-- Opening Marker --

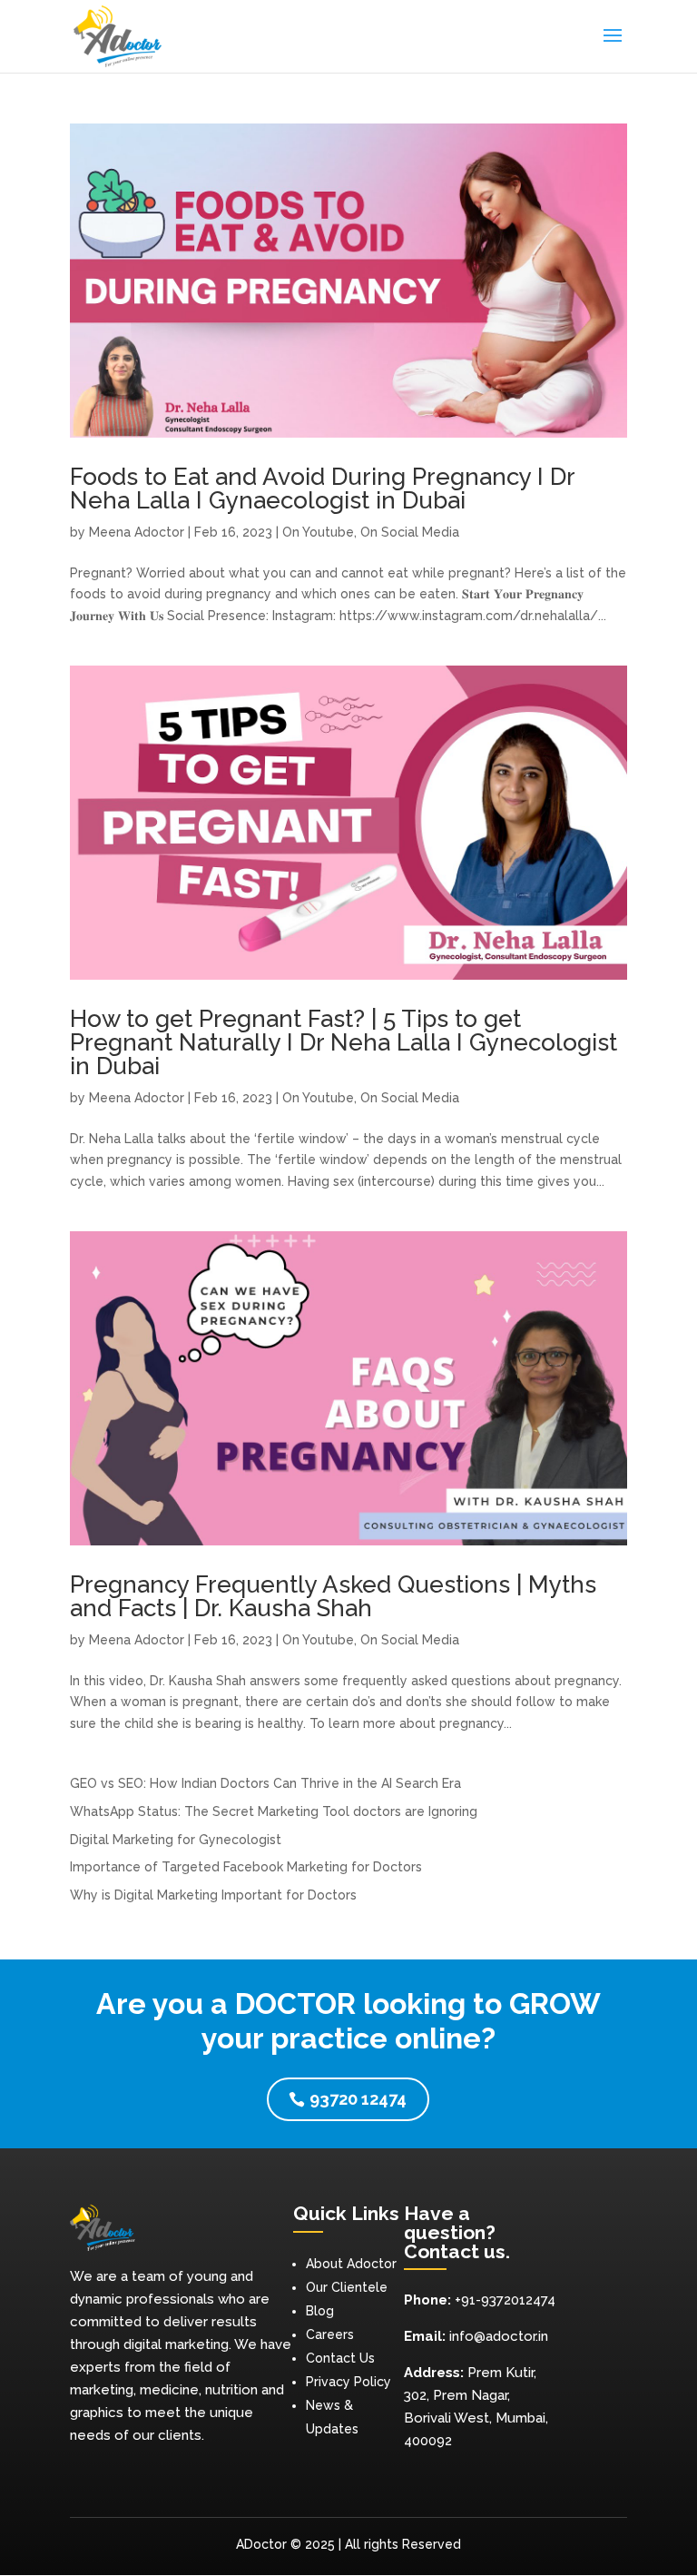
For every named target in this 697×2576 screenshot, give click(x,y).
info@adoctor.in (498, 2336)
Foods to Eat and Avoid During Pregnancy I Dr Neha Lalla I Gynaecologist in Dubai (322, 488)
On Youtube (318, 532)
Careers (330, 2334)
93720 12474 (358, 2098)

-- Closing Marker --
-- Opening Marker --

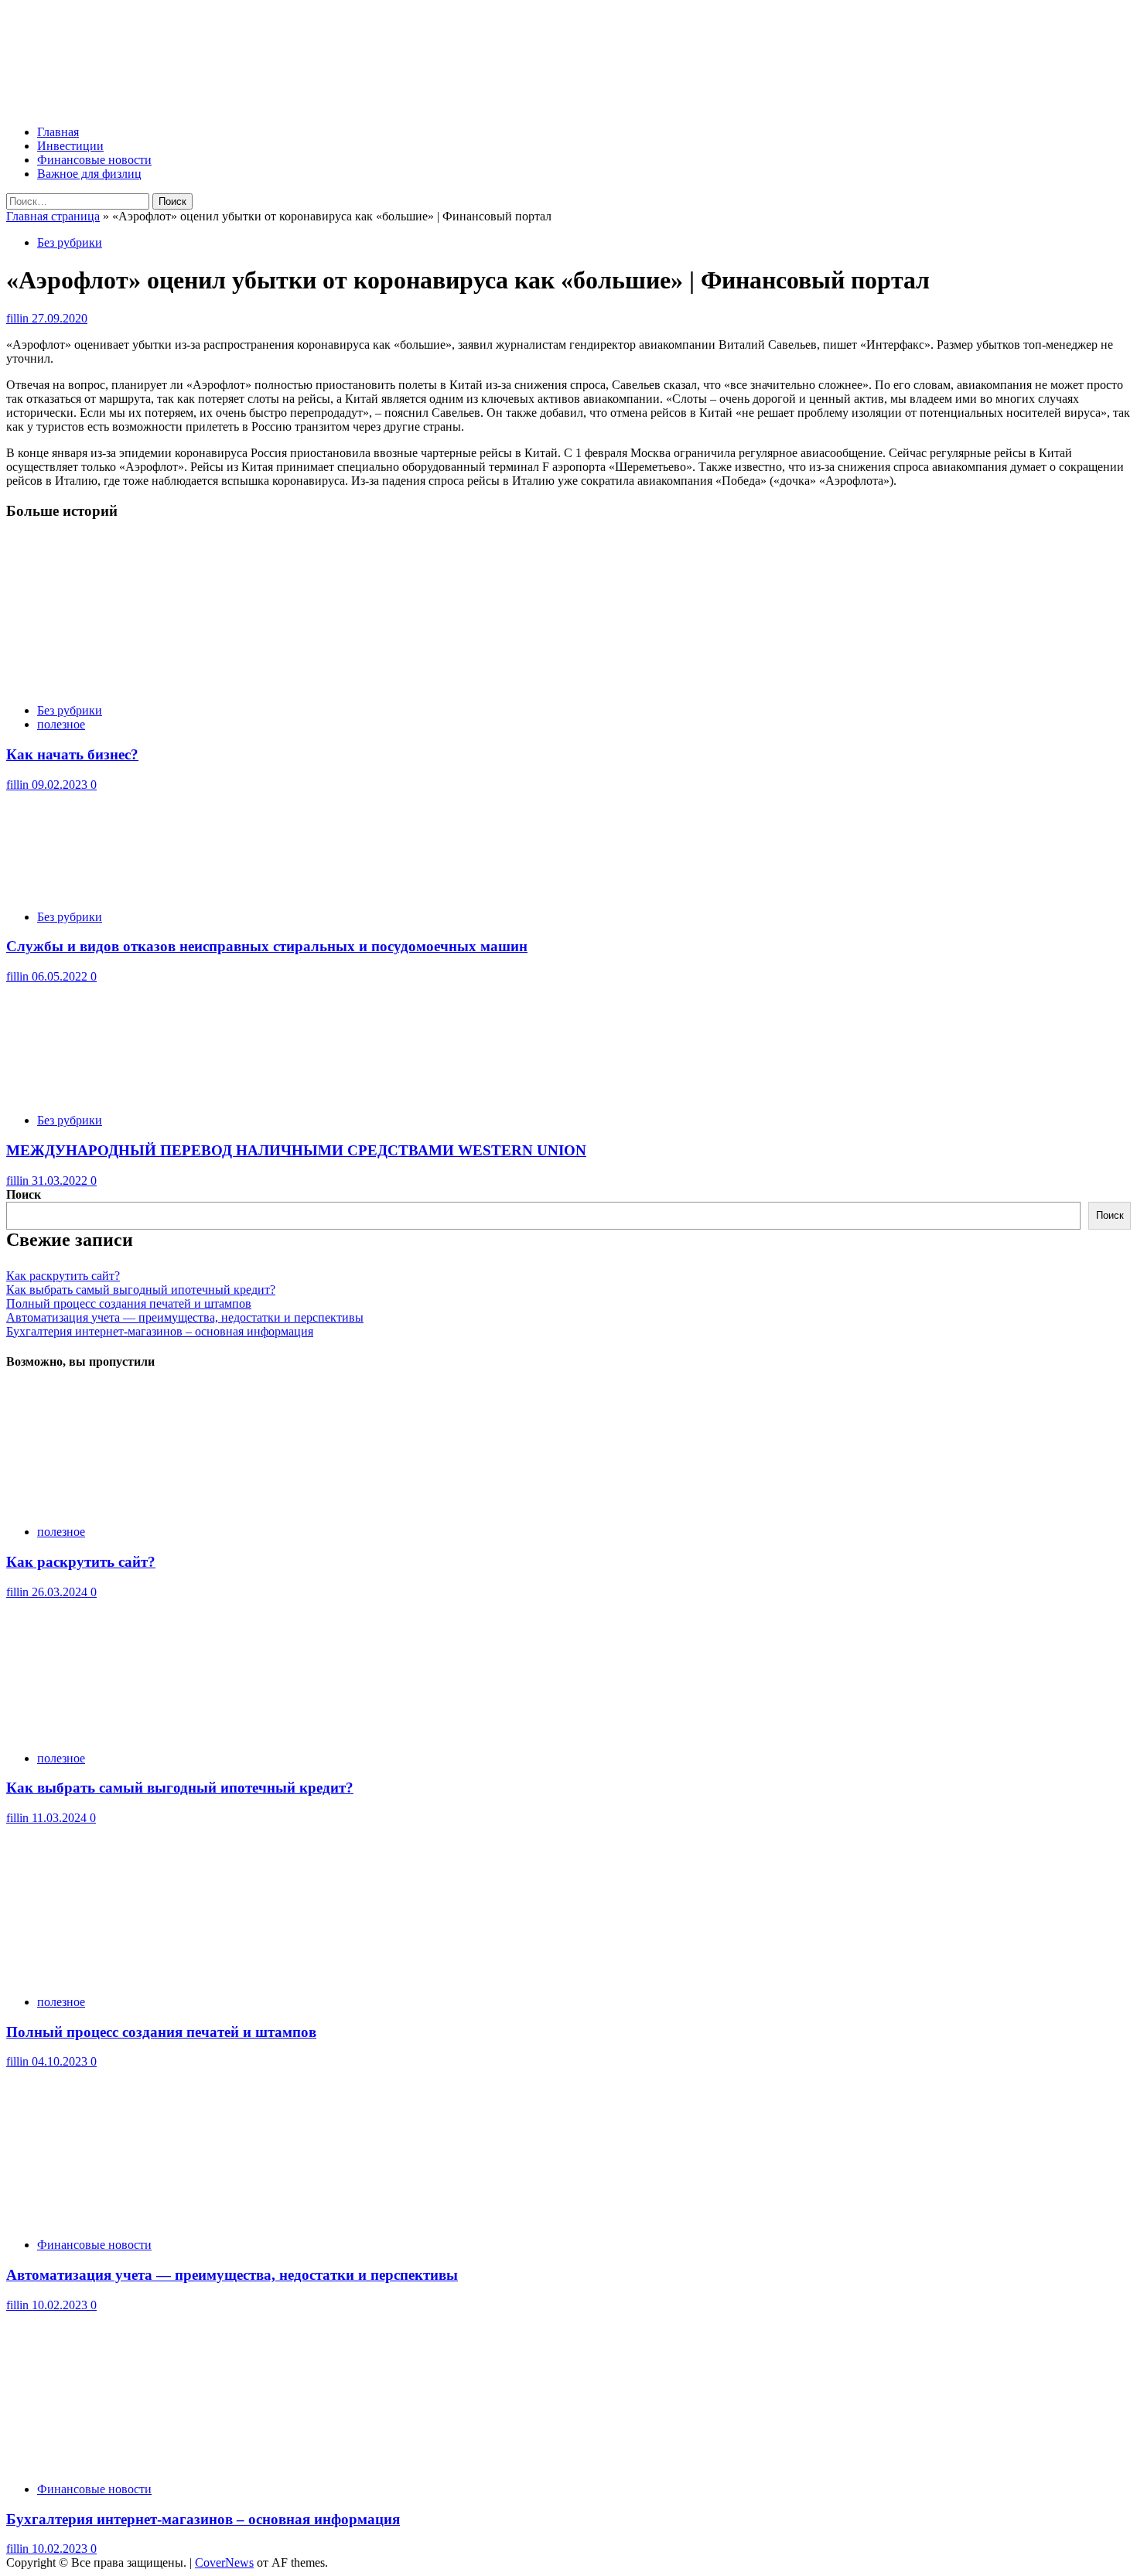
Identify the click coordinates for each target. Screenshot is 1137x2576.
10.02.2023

-- Closing Marker --

= Exercise =
Across the entries, how many lines contain "click"? Reply with the number only.

= Solution to the problem =
2